Fue aquí cuando quienes habían dependido de la provisión imperial volvieron a recordar sus raíces desobedientes. La defensa sostuvo durante el juicio que Reino Unido nunca hizo un reclamo formal a Pitcairn y que los isleños desconocían reglas básicas de la legislación británica, mucho menos sus leyes de delitos sexuales (por los registros de las disputas locales de décadas pasadas se sabe fehacientemente de que sí las conocían). En repetidas ocasiones los abogados sostuvieron que los habitantes, los herederos del Bounty, vivían rechazando la soberanía británica, e incluso tenían una pequeña celebración anual en la que volvían a quemar unas pequeñas efigies a modo de aniversario del que quemaron sus antepasados. Ya se habían divorciado una vez del Estado, parecía redundante que las nuevas generaciones tuvieran también que hacerlo.

En 2004 el Tribunal Supremo de Pitcairn, constituido especialmente para el juicio y compuesto por jueces neozelandeses autorizados por el gobierno británico, rechazó la afirmación. El juicio salió adelante y siete de los ocho hombres fueron sentenciados culpables por penas no superiores a nueve años. El procedimiento judicial en tan recóndito escenario, una isla a la que a día de hoy el correo llega cuatro veces a lo largo de todo el año, le supuso a las arcas británicas 14 millones de dólares neozelandeses.

El fin del mayorazgo

Pero había un problema. El conductor del canal de YouTube Other Side of the Truth viajó hace un par de años a Pitcairn, y en este vídeo nos muestra cómo se vive. Los que tienen empleos más o menos formales, desde el médico hasta el tendero, establecen sus puestos de trabajo en la habitación extra de sus viviendas. El policía, también. ¿Dónde iban a meter de repente a tanta gente, más de la mitad de la población activa masculina de la isla? Hubo que construir una nueva prisión ex professo para dar cabida a los reos. Pero no sólo era eso, es que la sentencia haría inviable la vida al resto de habitantes, "sería un castigo para toda la comunidad", se dijo en aquel momento. Algunos nativos expresaron su temor a que, sin los hombres condenados, no habría suficientes personas para manejar la lancha. De hecho, en otro ejemplo de medida de control de grupo, los condenados habían impedido durante todos estos años que otras personas más que ellas se volviesen hábiles en el uso de la misma.

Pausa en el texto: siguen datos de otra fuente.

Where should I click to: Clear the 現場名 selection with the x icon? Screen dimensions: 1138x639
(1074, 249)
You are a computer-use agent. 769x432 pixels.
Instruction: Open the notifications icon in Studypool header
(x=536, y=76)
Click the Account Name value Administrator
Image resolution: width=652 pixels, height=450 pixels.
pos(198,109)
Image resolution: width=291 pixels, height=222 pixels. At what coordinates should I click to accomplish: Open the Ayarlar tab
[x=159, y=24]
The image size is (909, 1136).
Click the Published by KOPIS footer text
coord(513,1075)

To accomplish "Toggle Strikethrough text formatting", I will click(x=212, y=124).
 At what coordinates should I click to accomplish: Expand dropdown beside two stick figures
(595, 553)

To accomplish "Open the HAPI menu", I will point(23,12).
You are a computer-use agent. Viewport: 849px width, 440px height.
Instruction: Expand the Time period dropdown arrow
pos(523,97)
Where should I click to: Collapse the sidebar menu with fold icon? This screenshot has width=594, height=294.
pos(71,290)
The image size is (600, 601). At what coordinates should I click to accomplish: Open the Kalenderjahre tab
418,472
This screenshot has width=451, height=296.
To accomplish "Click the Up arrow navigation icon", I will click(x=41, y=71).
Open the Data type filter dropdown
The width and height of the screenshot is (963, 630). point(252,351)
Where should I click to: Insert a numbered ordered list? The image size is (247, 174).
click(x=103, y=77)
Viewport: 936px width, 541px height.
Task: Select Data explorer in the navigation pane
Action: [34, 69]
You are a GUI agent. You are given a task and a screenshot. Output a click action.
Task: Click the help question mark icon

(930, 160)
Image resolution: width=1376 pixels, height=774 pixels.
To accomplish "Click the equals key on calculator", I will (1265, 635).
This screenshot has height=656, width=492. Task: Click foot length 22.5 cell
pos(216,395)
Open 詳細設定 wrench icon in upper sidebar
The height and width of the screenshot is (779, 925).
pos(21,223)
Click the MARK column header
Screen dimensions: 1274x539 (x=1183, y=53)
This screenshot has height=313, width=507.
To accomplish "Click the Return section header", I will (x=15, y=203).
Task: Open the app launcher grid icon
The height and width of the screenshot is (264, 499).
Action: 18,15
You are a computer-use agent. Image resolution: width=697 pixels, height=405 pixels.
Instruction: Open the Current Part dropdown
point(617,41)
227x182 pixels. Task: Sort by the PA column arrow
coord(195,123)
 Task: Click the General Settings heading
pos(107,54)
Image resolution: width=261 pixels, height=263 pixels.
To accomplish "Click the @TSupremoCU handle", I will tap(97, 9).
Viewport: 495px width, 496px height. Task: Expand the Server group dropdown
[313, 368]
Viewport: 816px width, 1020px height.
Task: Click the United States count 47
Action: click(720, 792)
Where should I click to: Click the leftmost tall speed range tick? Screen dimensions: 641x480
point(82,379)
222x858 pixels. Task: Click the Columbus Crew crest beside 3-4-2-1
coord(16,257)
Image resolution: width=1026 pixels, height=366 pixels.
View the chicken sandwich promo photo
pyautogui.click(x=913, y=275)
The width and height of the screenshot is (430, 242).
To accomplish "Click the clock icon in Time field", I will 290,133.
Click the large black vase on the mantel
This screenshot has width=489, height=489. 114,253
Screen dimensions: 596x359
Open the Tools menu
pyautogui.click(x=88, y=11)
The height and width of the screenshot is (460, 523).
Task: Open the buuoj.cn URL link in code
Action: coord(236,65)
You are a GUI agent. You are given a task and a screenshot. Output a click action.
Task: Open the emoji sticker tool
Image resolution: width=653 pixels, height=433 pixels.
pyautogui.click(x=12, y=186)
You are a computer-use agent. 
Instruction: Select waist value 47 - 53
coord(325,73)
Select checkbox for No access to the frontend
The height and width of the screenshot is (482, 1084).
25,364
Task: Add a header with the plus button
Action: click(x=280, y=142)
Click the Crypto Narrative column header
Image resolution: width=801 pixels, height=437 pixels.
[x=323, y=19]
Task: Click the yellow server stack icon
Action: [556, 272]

La Corte Suprema de Pitcairn dictó diferentes sentencias adaptadas, muchas de ellas a cumplir en sus propios domicilios, y ninguna excedió los seis años. La vida volvió a su cauce y quien hizo el daño definitivo fue la hostil naturaleza del medio, que no garantizaba una subsistencia humana a largo plazo. Un informe de 2014 mostró que sólo quedaban siete personas entre 18 y 40 años viviendo permanentemente ahí. Los niños ahora pasan la adolescencia estudiando en institutos neozelandeses, y también van allí las madres cuando van a dar a luz, para que así sus hijos adquieran ese pasaporte.

Una década después del suceso los pitcairneses aprendieron a vivir del turismo: tres o cuatro grandes cruceros que parten de Tahití hacen escala una vez al año, y los souvenirs y otras chucherías que los envejecidos aldeanos venden a los visitantes suponen más del 50% de los ingresos de la isla. En 2019, y con la intención de paliar los efectos de la despoblación, el gobierno local promovió un programa de inmigración por el que cualquiera podría reclamar un visado de permanencia, con el que le darán terrenos y el derecho a construirse su propia casa.